• [Records to use]:
--
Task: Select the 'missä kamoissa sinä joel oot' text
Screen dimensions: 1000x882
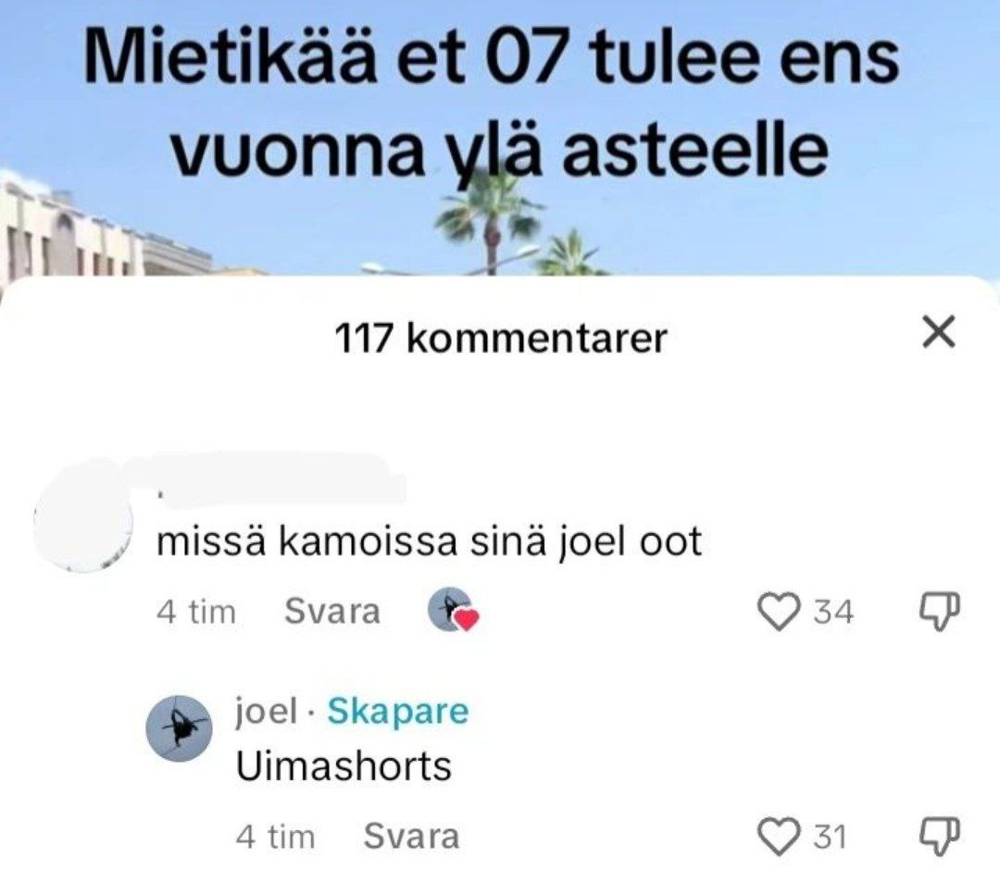Action: (x=430, y=541)
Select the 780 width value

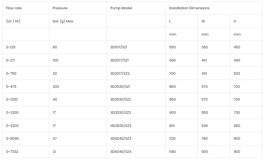coord(205,139)
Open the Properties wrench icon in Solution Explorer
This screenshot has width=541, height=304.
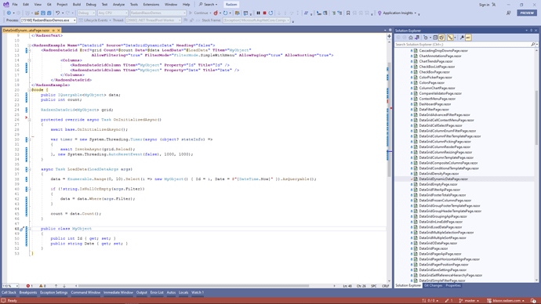[462, 38]
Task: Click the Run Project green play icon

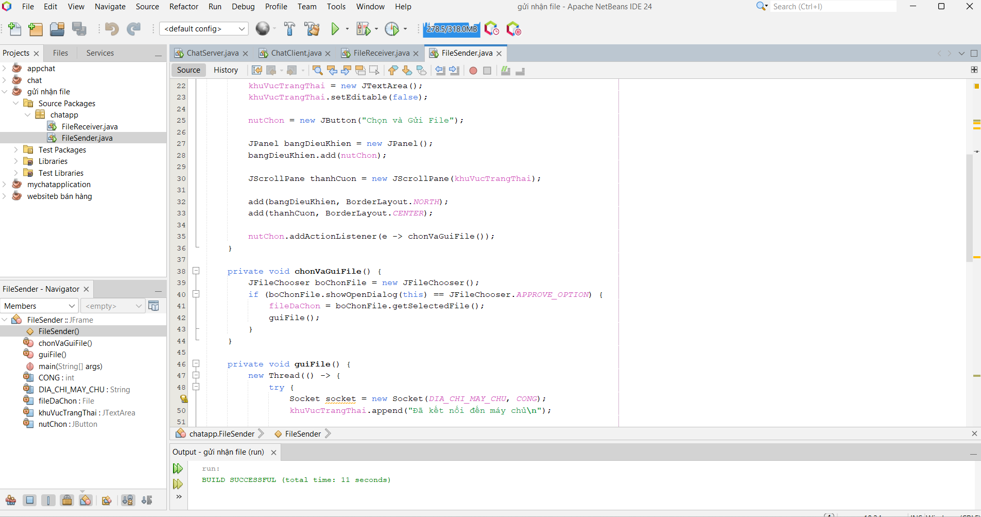Action: click(x=335, y=29)
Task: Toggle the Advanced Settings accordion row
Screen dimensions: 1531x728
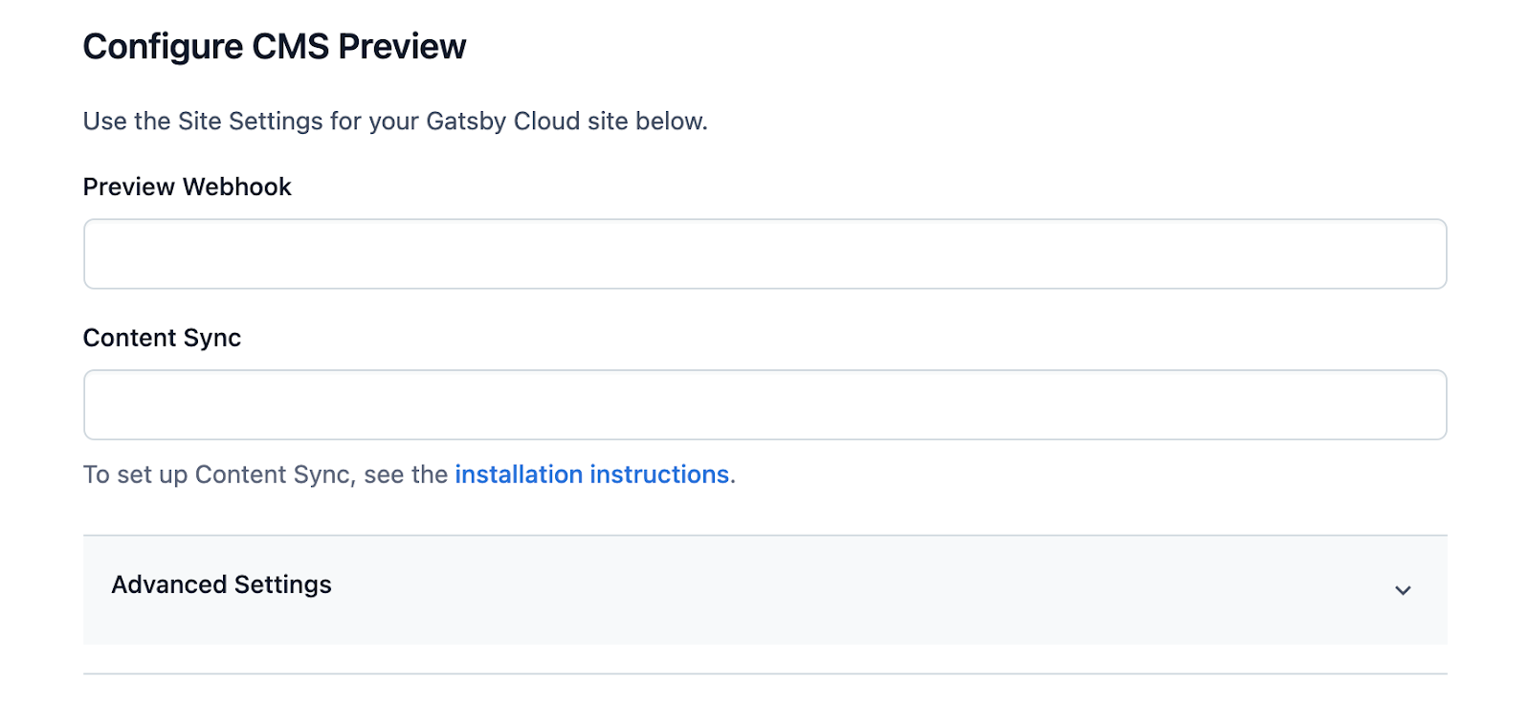Action: click(765, 589)
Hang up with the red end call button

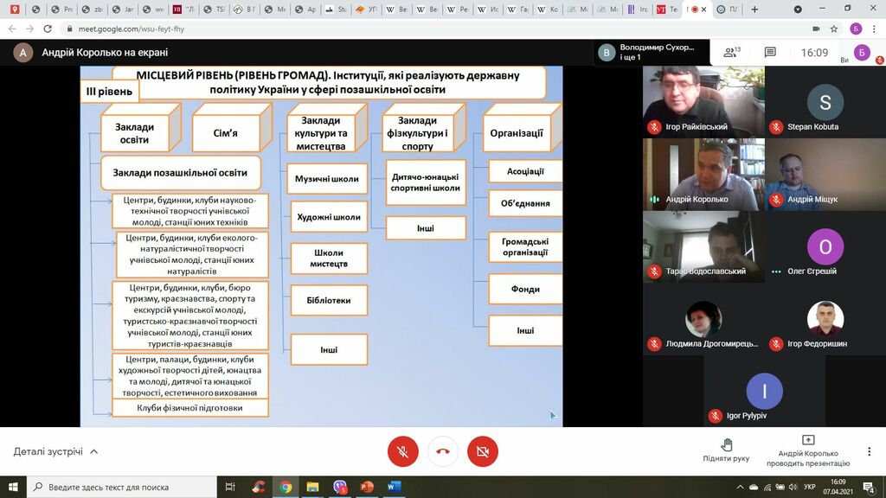pos(443,451)
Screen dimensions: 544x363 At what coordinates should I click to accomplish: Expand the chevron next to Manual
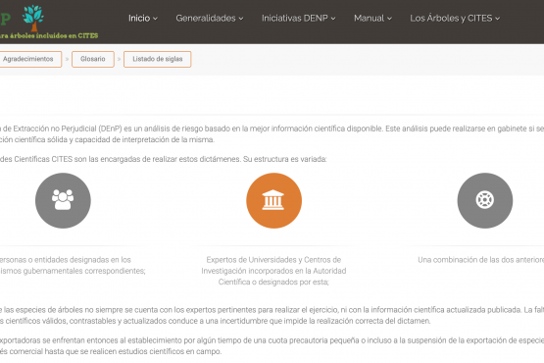(389, 19)
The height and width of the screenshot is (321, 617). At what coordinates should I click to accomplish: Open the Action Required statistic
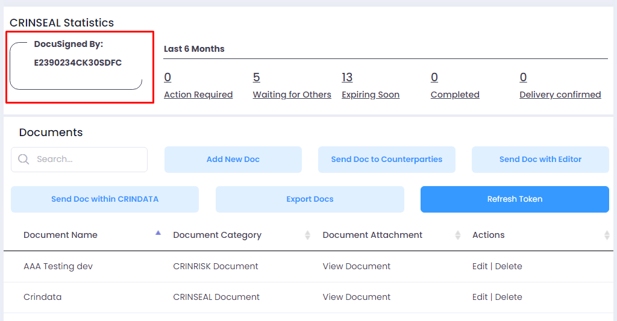point(198,95)

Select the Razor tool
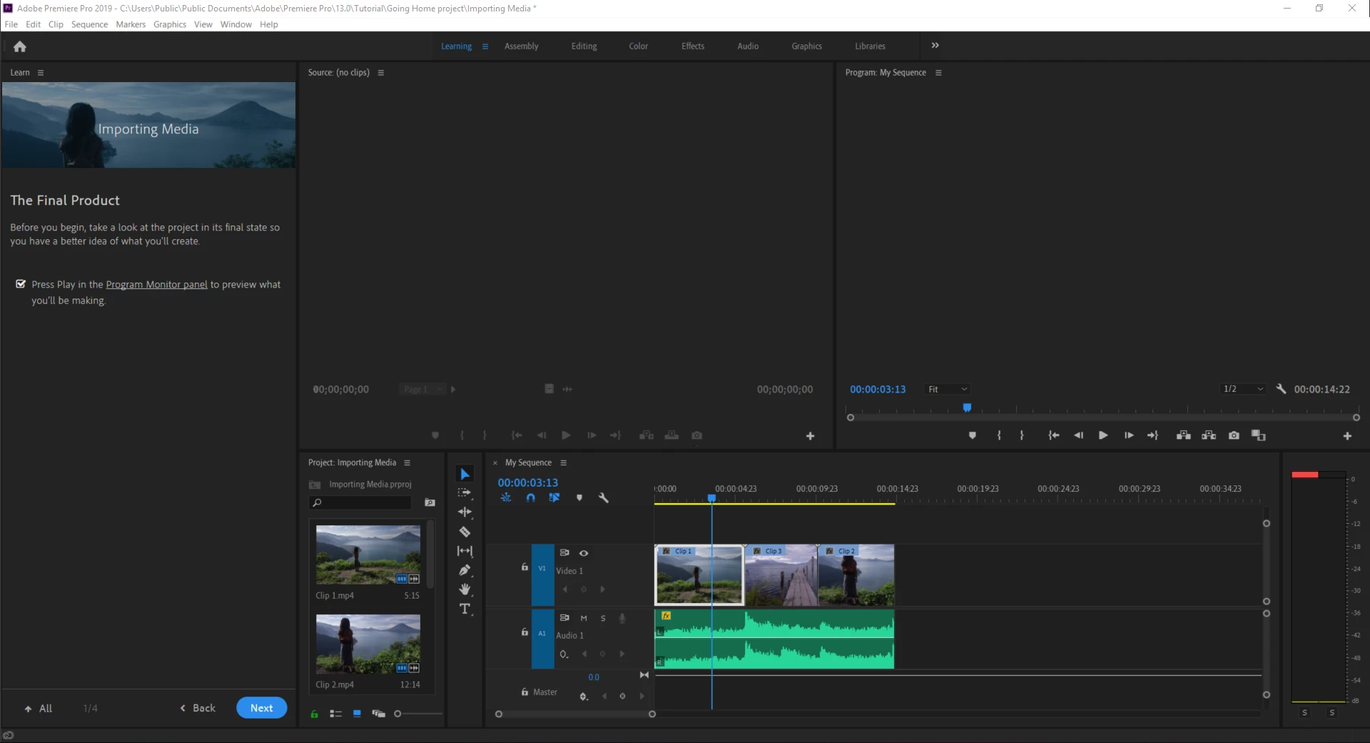pyautogui.click(x=465, y=532)
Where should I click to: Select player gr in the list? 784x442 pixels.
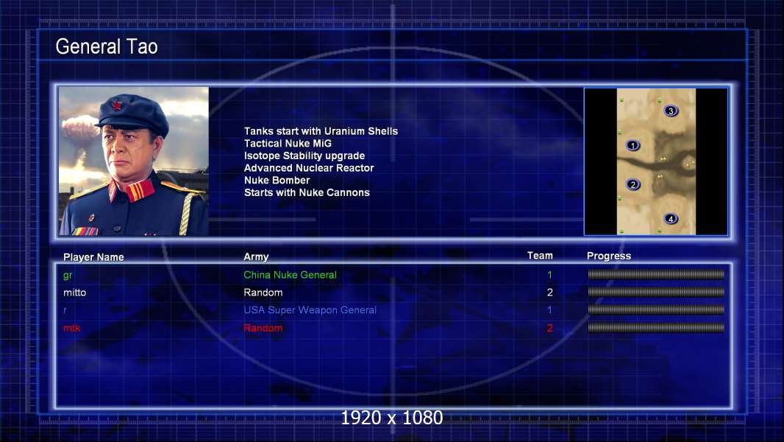pyautogui.click(x=68, y=276)
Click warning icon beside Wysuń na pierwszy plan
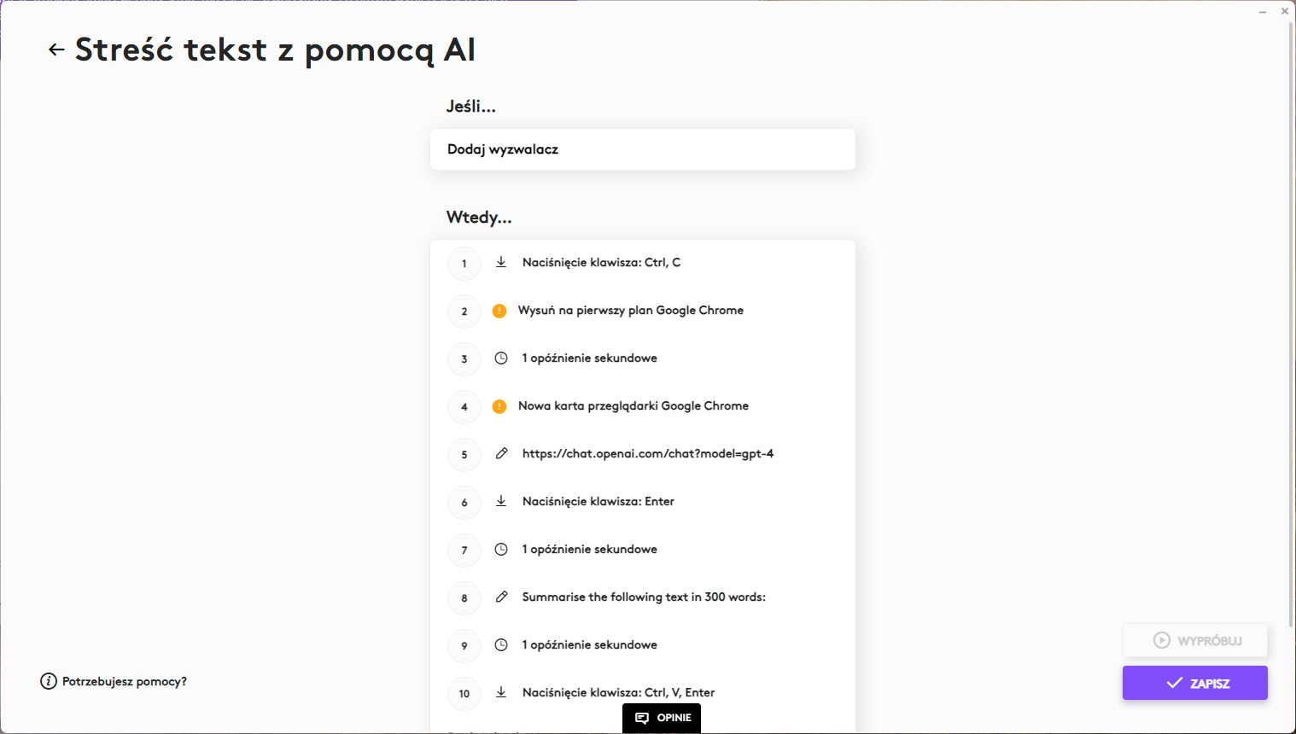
--
• [Assignment]: Write out every entry above exactly as it stands, minus the pictures.

• [Final answer]:
Task: Select the 'missä kamoissa sinä joel oot' text
Screen dimensions: 1000x882
Action: (x=430, y=541)
Select the 780 width value

coord(205,139)
Open the Properties wrench icon in Solution Explorer
This screenshot has width=541, height=304.
[462, 38]
Task: Click the Run Project green play icon

Action: click(x=335, y=29)
Task: Toggle the Advanced Settings accordion row
Screen dimensions: 1531x728
Action: click(765, 589)
Hang up with the red end call button

pos(443,451)
Screen dimensions: 544x363 At what coordinates should I click to accomplish: Expand the chevron next to Manual
(389, 19)
The height and width of the screenshot is (321, 617). At what coordinates should I click to accomplish: Open the Action Required statistic
point(198,95)

Select the Razor tool
pyautogui.click(x=465, y=532)
Where should I click to: Select player gr in the list? 784x442 pixels.
pyautogui.click(x=68, y=276)
Click warning icon beside Wysuń na pierwszy plan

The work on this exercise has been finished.